Frankfurter Allgemeine Zeitung'da Michael Martens imzasıyla yayımlanan yorumda, Türkiye ile Almanya arasında uzun süredir devam eden siyasi gerginlik mercek altına alınıyor. Gazete Alman dış istihbarat teşkilatı BND'nin Başkanı Bruno Kahl'in bu yılın Mart ayında yaptığı, "Türkiye'deki 15 Temmuz darbe girişiminden Gülen yapılanmasının sorumlu olduğundan şüphe ettiği" yönündeki sözlerine atıfta bulunuyor. Yorum şöyle:

"Alman dış istihbarat teşkilatı BND'nin Başkanı Bruno Kahl de Türkiye'de kanlı bir darbe girişiminin olduğunu inkar edemez. Zanlıların bazıları yurt dışına kaçtı. Bazıları Almanya'ya. Şimdi anayasa düşmanı bu darbe girişiminde bulunan bazı kişilerin Almanya'da olduğu kanıtlanırsa, biz bu durum karşısında nasıl davranmalıyız? Gerçi Alman yargısı adil bir yargılama süreci olmayacağı gerekçesiyle ‘Gülencilerin' Türkiye'ye iade edilmemesine karar verebilir. Ancak Türkiye'de muhtemelen ağır suç işlemiş, demokrasi karşıtı vatan hainlerinin kıllarına dokunulmaksızın Almanya'da yaşayabilmeleri düşüncesi, işledikleri suçun, eylemin hesabını hiçbir biçimde vermek zorunda olmamaları çelişki. Bu insanların burada yargılanmaları için hukuki bir yol yoksa, o zaman Berlin en azından bu kişilerin suçsuz olduklarını iddia etmemeli.”

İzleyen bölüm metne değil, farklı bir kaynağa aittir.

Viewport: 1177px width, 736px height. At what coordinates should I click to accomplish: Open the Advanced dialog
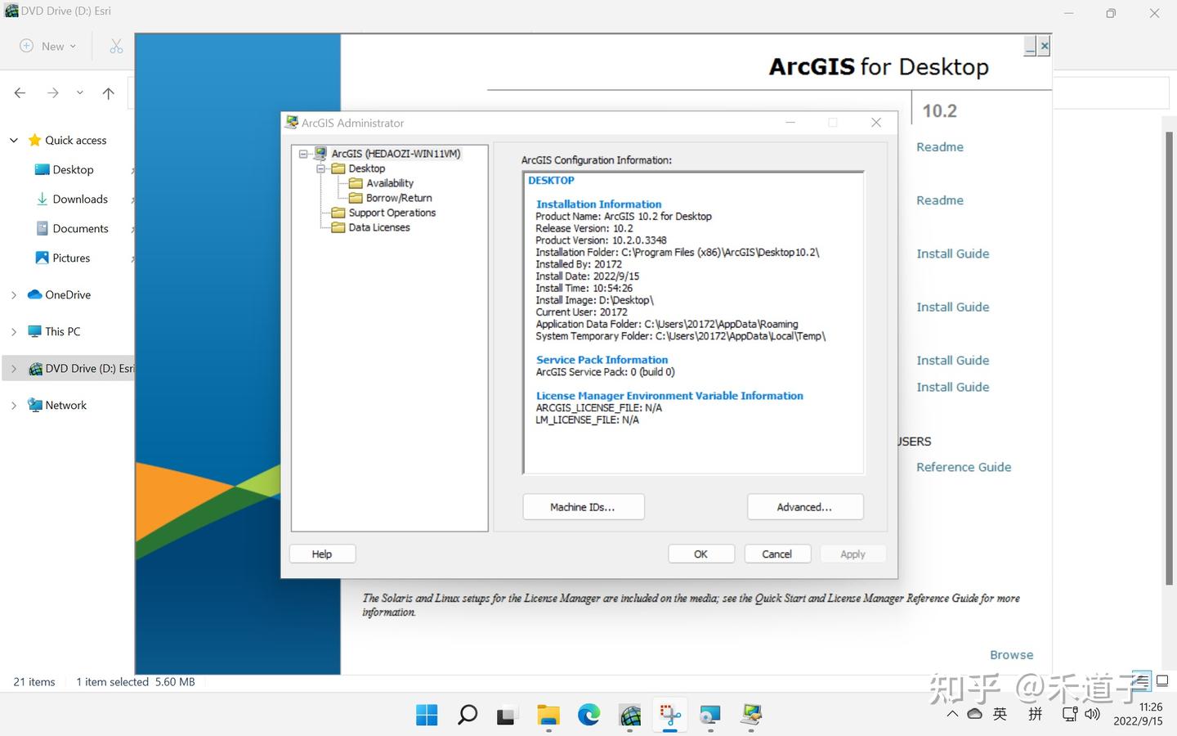click(804, 506)
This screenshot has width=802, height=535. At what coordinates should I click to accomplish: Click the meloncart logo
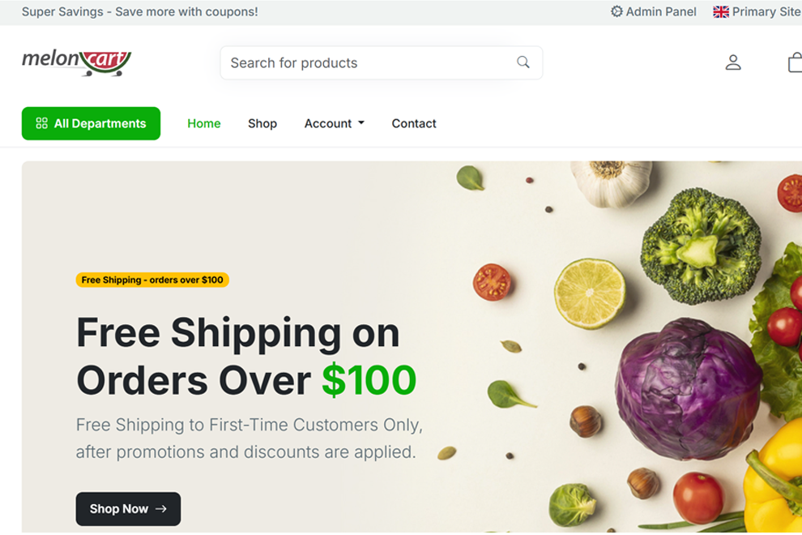point(76,62)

Straubinger Tagblatt Almanya'nın Ankara Büyükelçisi Martin Erdmann'ın Köln'de düzenlenen "Kürt Kültür Festivali”nde Almanya'da yasak olan PKK'ya ait sembollerin ve Abdullah Öcalan posterlerinin taşınmasının ardından Türk Dışişleri Bakanlığı'na çağrılmasını yorumluyor:

"Gerçekten de durum ciddi. Cumhurbaşkanı Erdoğan diplomasiyi iki yüzlü bir oyun için kullanıyor: Bir tarafta izlediği politikayı en sert eleştiren ülkelerden biri olan ve haklı olarak insan hakları ve hukuk devleti uyarısı yapan Almanya'yı aşağılamak ve  eleştiri hakkını elinden almak istiyor. Diğer yandan halkına hiç kimse ve hiçbir şeyin kendisini korkutmadığını ve Türkiye'nin çıkarlarını güçlü bir şekilde temsil edecek tek kişinin kendisi olduğunu göstermek istiyor.”

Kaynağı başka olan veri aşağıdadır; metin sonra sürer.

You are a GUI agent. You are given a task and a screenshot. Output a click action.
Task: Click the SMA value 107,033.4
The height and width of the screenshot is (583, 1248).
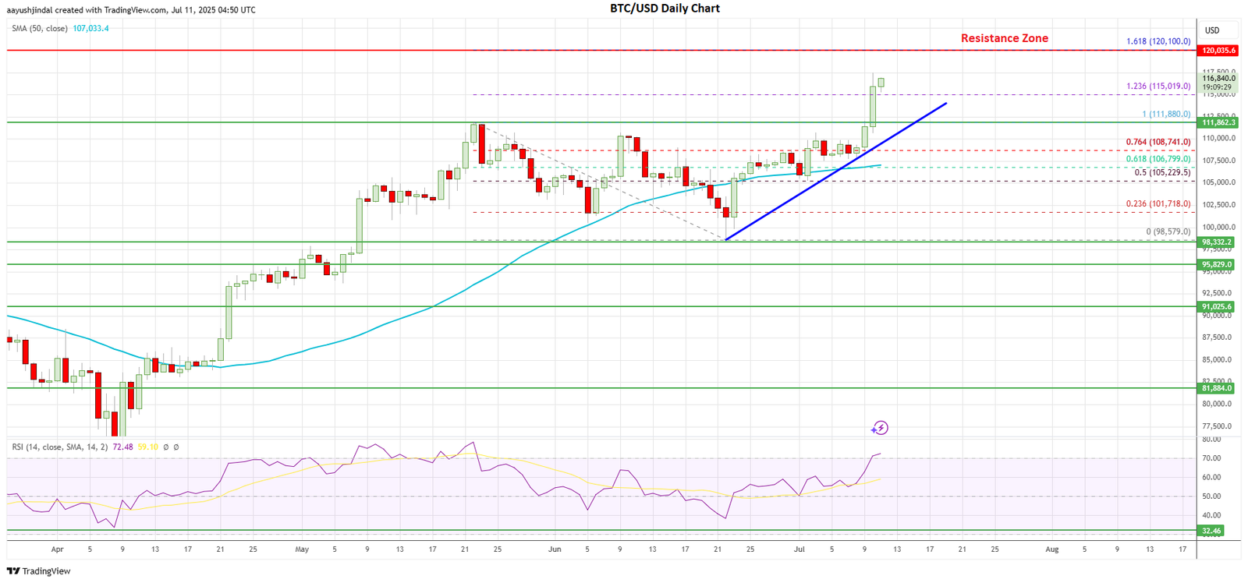tap(90, 29)
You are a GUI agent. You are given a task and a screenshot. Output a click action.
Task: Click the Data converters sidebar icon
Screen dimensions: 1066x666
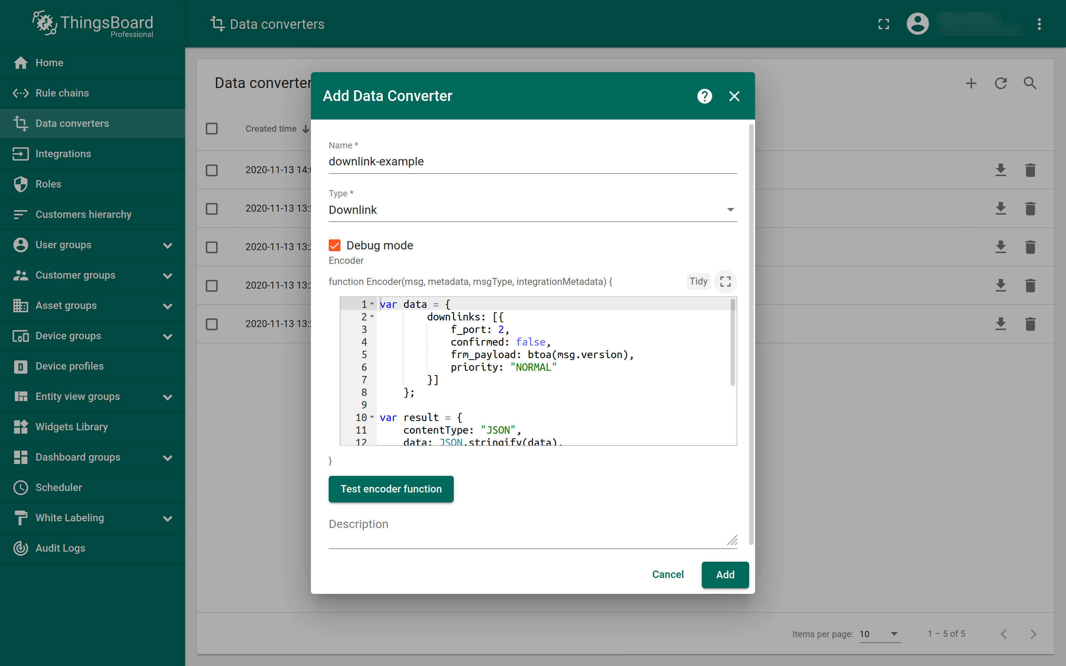pos(21,123)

Reutlinger General-Anzeiger Köln'de hafta sonunda düzenlenen "Kürt Kültür Festivali”yle ilgili yorumunda şu satırlara yer veriyor:

"Ankara'nın bu konudaki kızgınlığı makul. Ankara'nın Alman makamlarının PKK yasağını tutarlı biçimde uygulamayıp göz yumduğu suçlaması, tamamen reddedilemez. Ancak bunu söylemek için her seferinde Alman Büyükelçinin Dışişleri'ne çağrılması gerekmemeli. Alman İçişleri Bakanlığı Abdullah Öcalan'ın resimlerinin kullanılmasının yasak olduğunu dün açık bir şekilde dile getirdi.”

Alman basının yer verdiği bir başka konu ise Irak Yüksek Mahkemesi'nin, Irak Kürdistan Bölgesel Yönetimi'nin referandum kararını askıya alması. Volksstimme'nin yorumu şöyle:

"Kürtlerin bağımsızlık referandumu Irak'taki en yüksek mahkeme tarafından durduruldu ama yine de sorun çözümlenmedi. Bağdat'ın yanı sıra Türkiye, İran ve ABD Erbil'deki yönetime baskı yaptığı için, Kürt yönetimi sadece referandum ilanıyla yetinebilir. Ancak kendi Kürt devletini kurmak, kendi içinde bölünmüş halkın ebedi hedefi olacaktır. Bu konudaki başarı şansı nadiren bu kadar iyi olmuştu. ABD'nin Irak'a müdahalesinden sonra Şii ve Sünniler birbiriyle çatışmaya başladığında, Kürtler kendi bölgelerinde işleyen bir yönetim ve ekonomi kurdu. Buna ek olarak IŞİD'e karşılık verecek kendi güvenlik güçlerini oluşturdular. Bu kendilerine yeni bir güven duymalarını sağladı ve bu güven komşu ülkelerdeki Kürtlere de yansıdı. Eğer hepsi kendi ülkelerini kurma hayali peşinde koşmaya başlarsa, o zaman Ortadoğu'da yeni bir patlama tehlikesi ortaya çıkar.”